Personal information
- Date of birth: 7 August 1988 (age 36)
- Place of birth: Preston, England
- Position(s): Attacking Midfielder

Youth career
- 2006–2007: Lancaster City

College career
- Years: Team / Apps / (Gls)
- 2007–2010: Wingate Bulldogs / 73 / (37)

Senior career*
- Years: Team / Apps / (Gls)
- 2009–2010: Reading United / 30 / (8)
- 2011: Wilmington Hammerheads / 23 / (9)
- 2011: NSC Minnesota Stars / 7 / (2)
- 2012–2013: Tampa Bay Rowdies / 53 / (15)
- 2014–2020: Real Salt Lake / 123 / (16)
- 2016–2020: Real Monarchs / 15 / (1)
- Total:  / 251 / (51)

= Luke Mulholland =

English footballer

Luke Mulholland (born 7 August 1988) is an English former footballer and current scout for Real Salt Lake in Major League Soccer.

==Career==

===College and amateur===
Mulholland began his career with English non-league side Lancaster City. He was thrown into the team as a youngster due to the club's financial difficulties but starred during a difficult period for the club.
Mulholland played his college career at Wingate University from 2007 to 2010. In 2009 Mulholland was named First Team All-American and SAC Conference Player of the Year.
Mulholland was assisted by teammates Jamie McKenna and Stephen Kehoe to develop his skills.

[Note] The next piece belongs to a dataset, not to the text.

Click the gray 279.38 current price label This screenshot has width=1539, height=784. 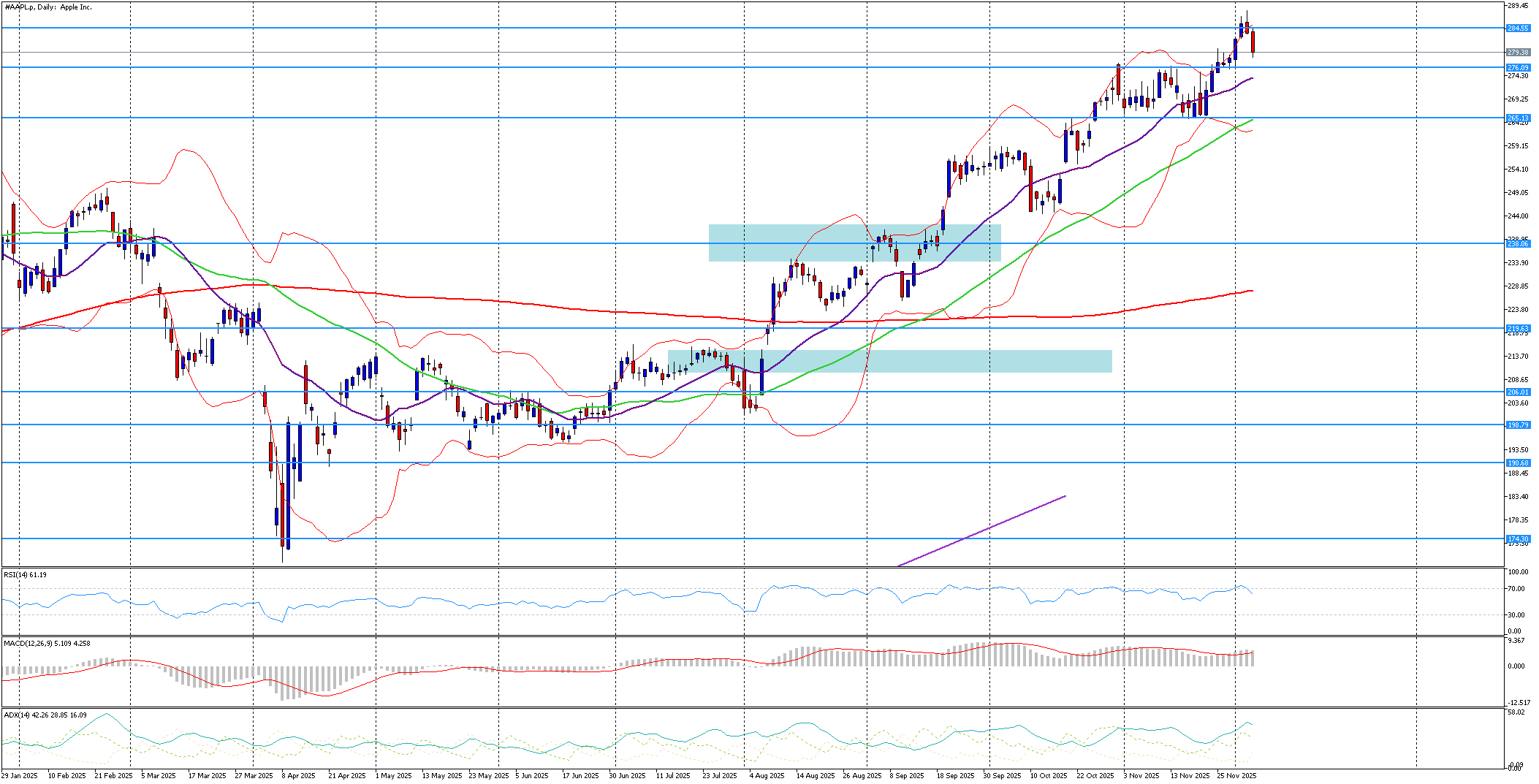point(1518,53)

During his college career, Mulholland also played with USL Premier Development League club Reading United during their 2009 and 2010 seasons.

During Luke Mulholland's college career, he also coached the U16 club team of North Carolina–based Waxhaw United SC.

===Professional===
Mulholland signed his first professional contract in April 2011, joining third division USL Pro club Wilmington Hammerheads. He made his professional debut – and scored his first professional goal – on 17 April 2011 in Wilmington's first game of the 2011 season, a 1–0 win over the Rochester Rhinos. Mulholland's standout first season earned him recognition as the USL Pro Rookie of the Year and he was also named to the league's 2011 Best XI squad.

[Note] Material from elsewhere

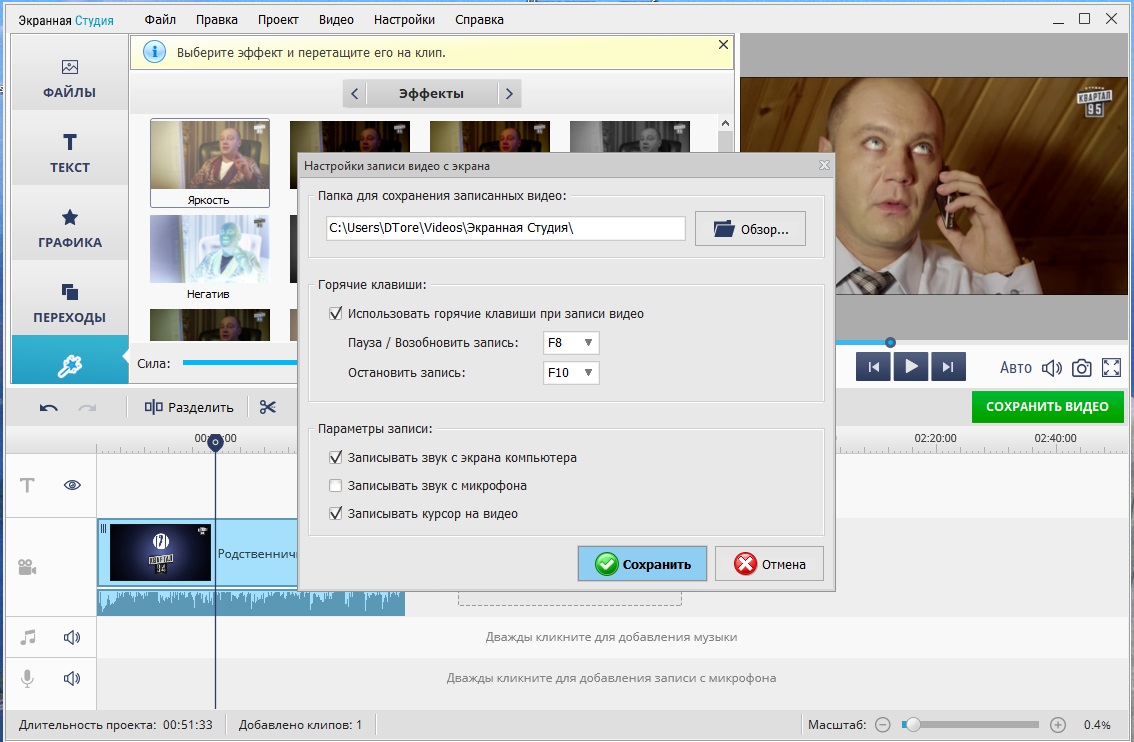Click the undo arrow icon
Image resolution: width=1134 pixels, height=742 pixels.
(x=47, y=407)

After the close of the 2011 USL Pro season, Mulholland became a late-season addition to the NSC Minnesota Stars of the second division North American Soccer League on 6 September 2011. His form and goals helped the team to win the NASL Championship. Mulholland scored the game winner in the 53rd minute of the first leg the final against the Fort Lauderdale Strikers and he was named Finals MVP.

On 24 January 2012, the second division Tampa Bay Rowdies announced the signing of Mulholland. The year was another one of great success for him, being named to the NASL's Best XI in 2012. Mulholland scored the game-winning goal versus the Carolina Railhawks in the NASL Semi-finals, which sent the Rowdies into the NASL Finals against his former club, the Minnesota Stars. The Rowdies went on to win the 2012 championship on penalties, 3–2, with Mulholland converting the first attempt of the shoot-out. In two years at Tampa Bay, Mulholland registered 17 goals and 13 assists in 51 league appearances and became the first player to be named to the NASL's Best XI in back-to-back seasons.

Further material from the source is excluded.